§ **What the task requires**
Give the entries as a JSON list of strings, starting at the beginning and ending at the line that contains "tap(257, 770)", with one string per line. Leave out blank lines and all pictures.

++++ Material

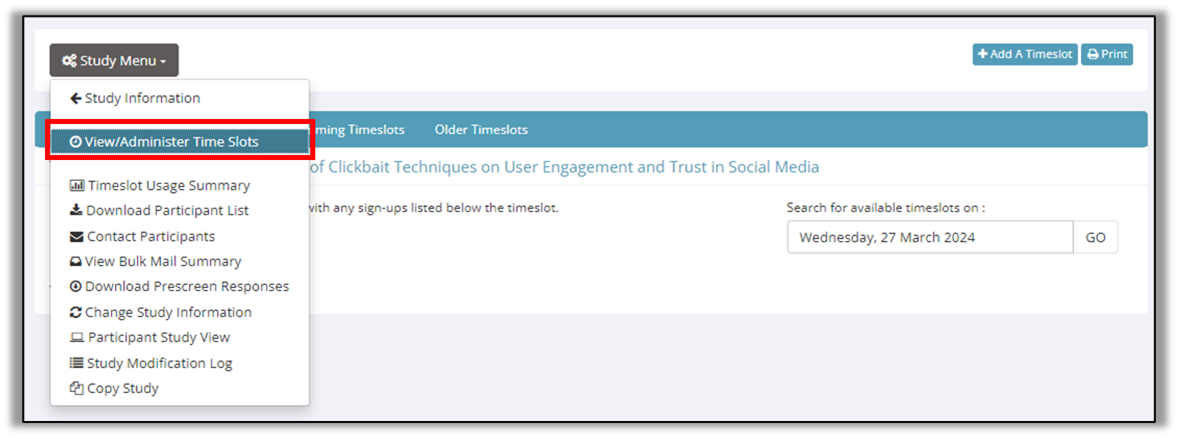Click the list icon for Study Modification Log
This screenshot has width=1178, height=438.
click(x=77, y=363)
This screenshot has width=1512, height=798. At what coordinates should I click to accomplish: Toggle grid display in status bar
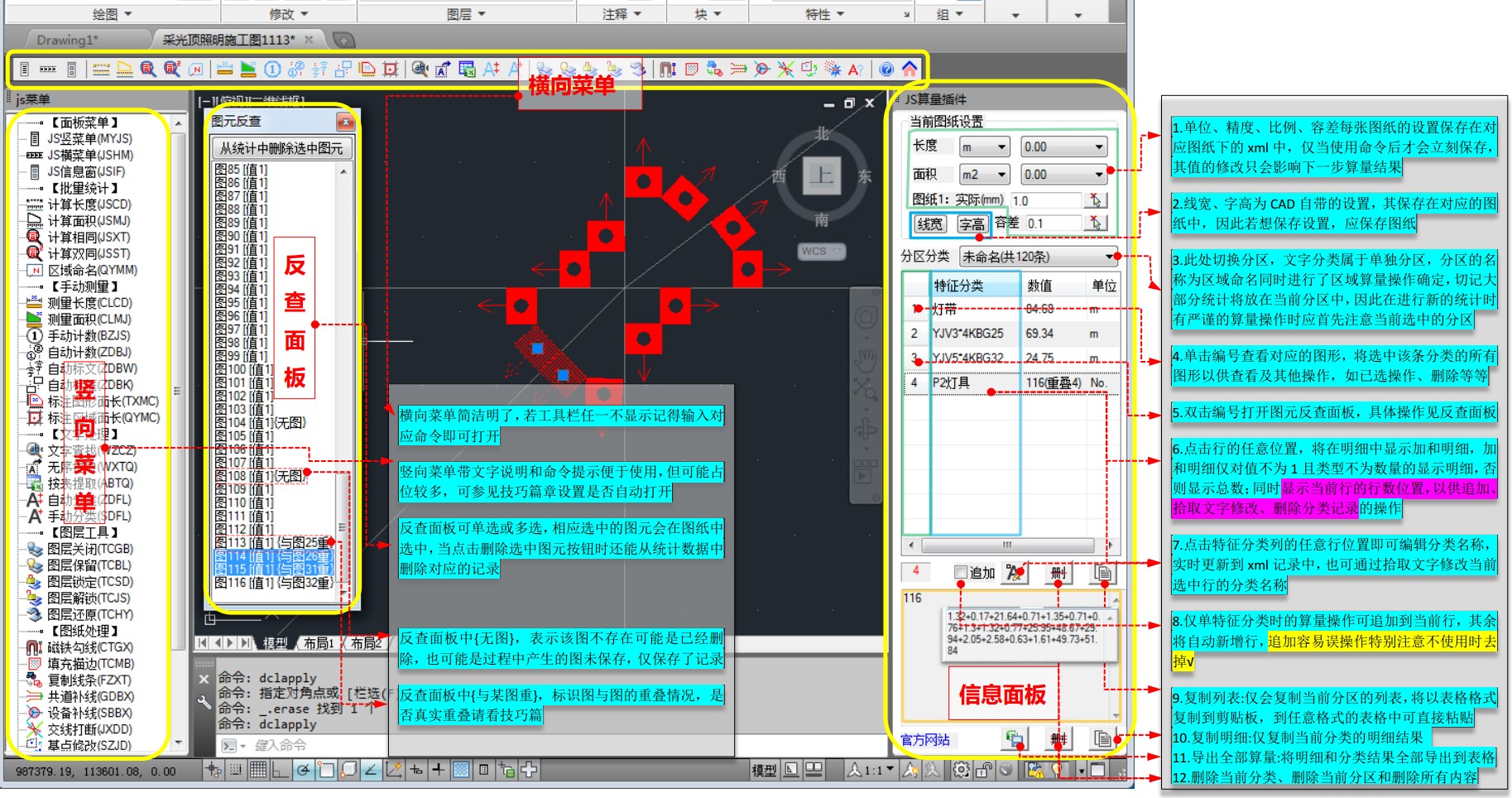tap(257, 770)
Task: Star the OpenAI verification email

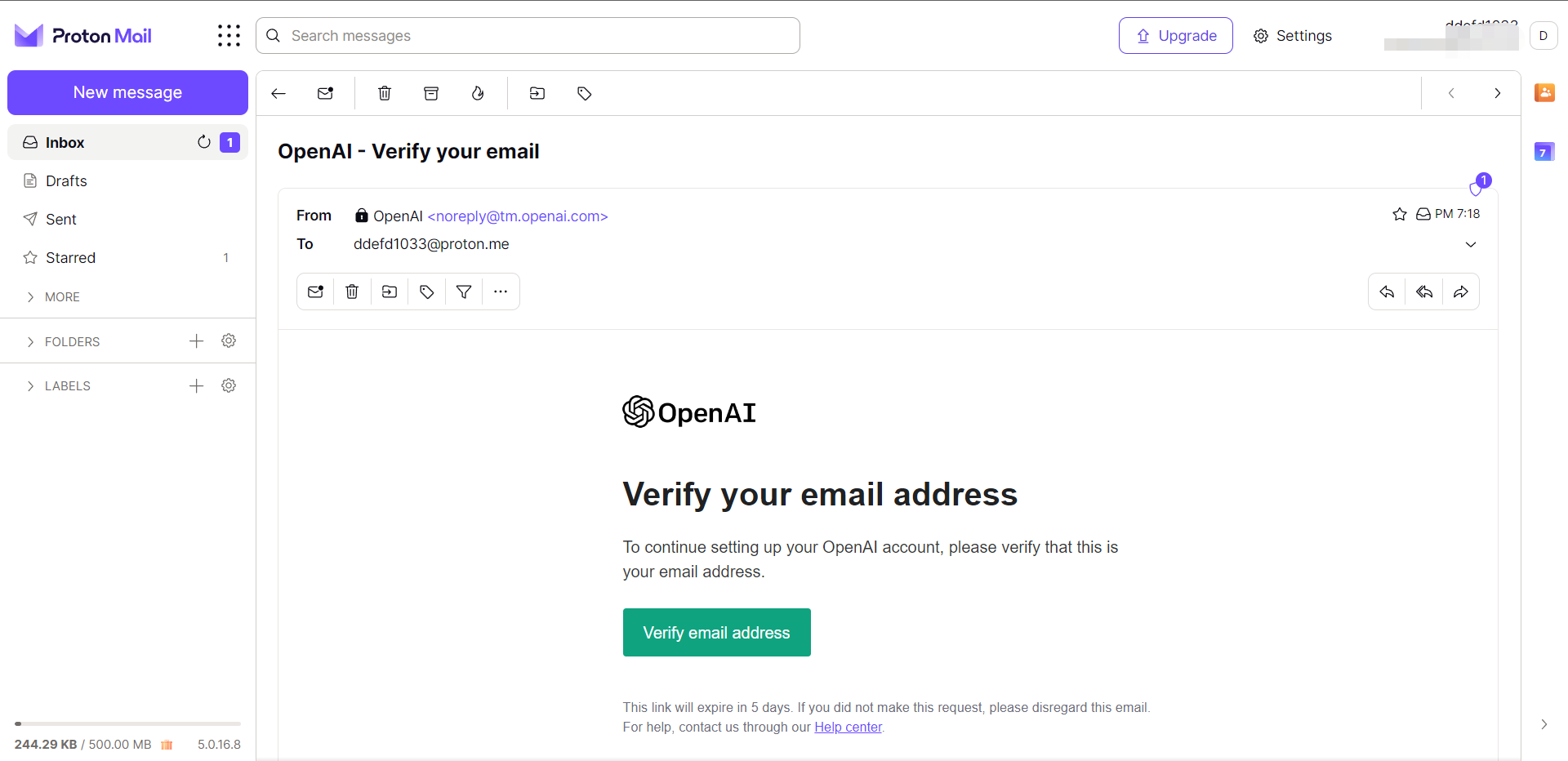Action: coord(1400,214)
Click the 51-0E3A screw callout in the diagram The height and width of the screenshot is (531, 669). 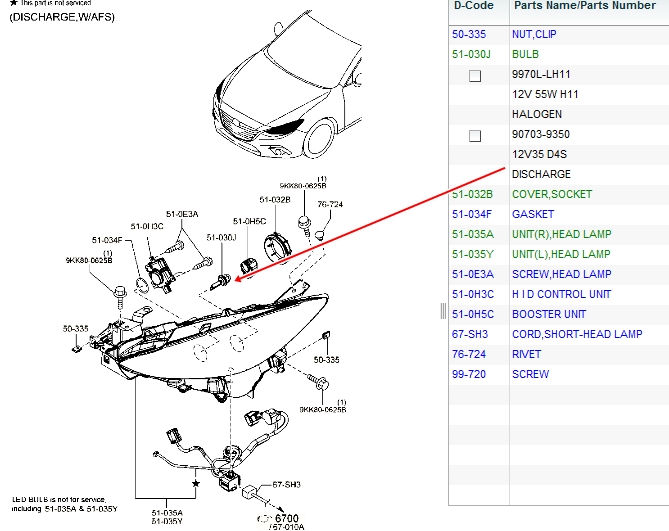(x=182, y=214)
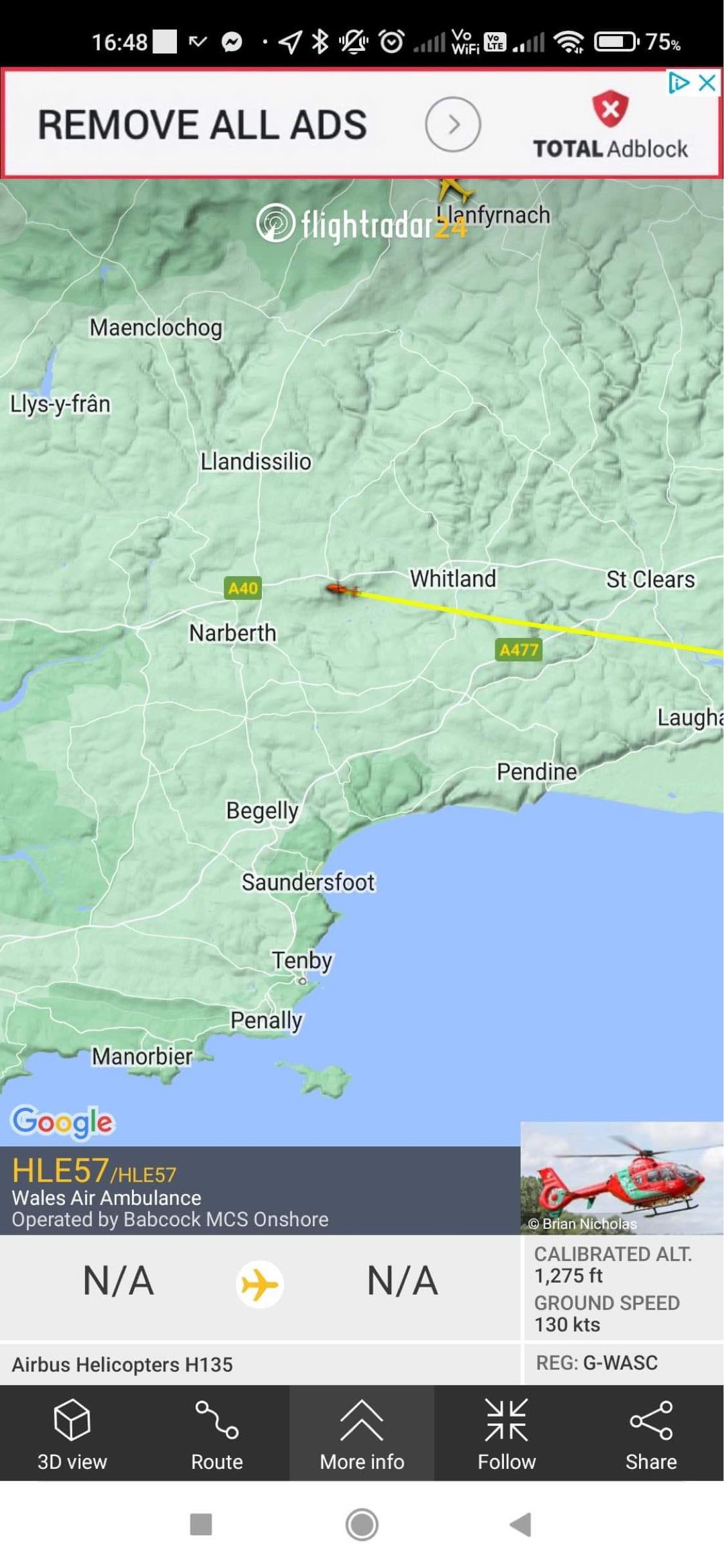Viewport: 724px width, 1568px height.
Task: Tap the yellow airplane route icon
Action: coord(259,1284)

++++++++

§ **Problem solution**
[
  "Click the list icon for Study Modification Log",
  "This screenshot has width=1178, height=438.",
  "click(x=77, y=363)",
  "This screenshot has width=1512, height=798. At what coordinates should I click to accomplish: Toggle grid display in status bar",
  "tap(257, 770)"
]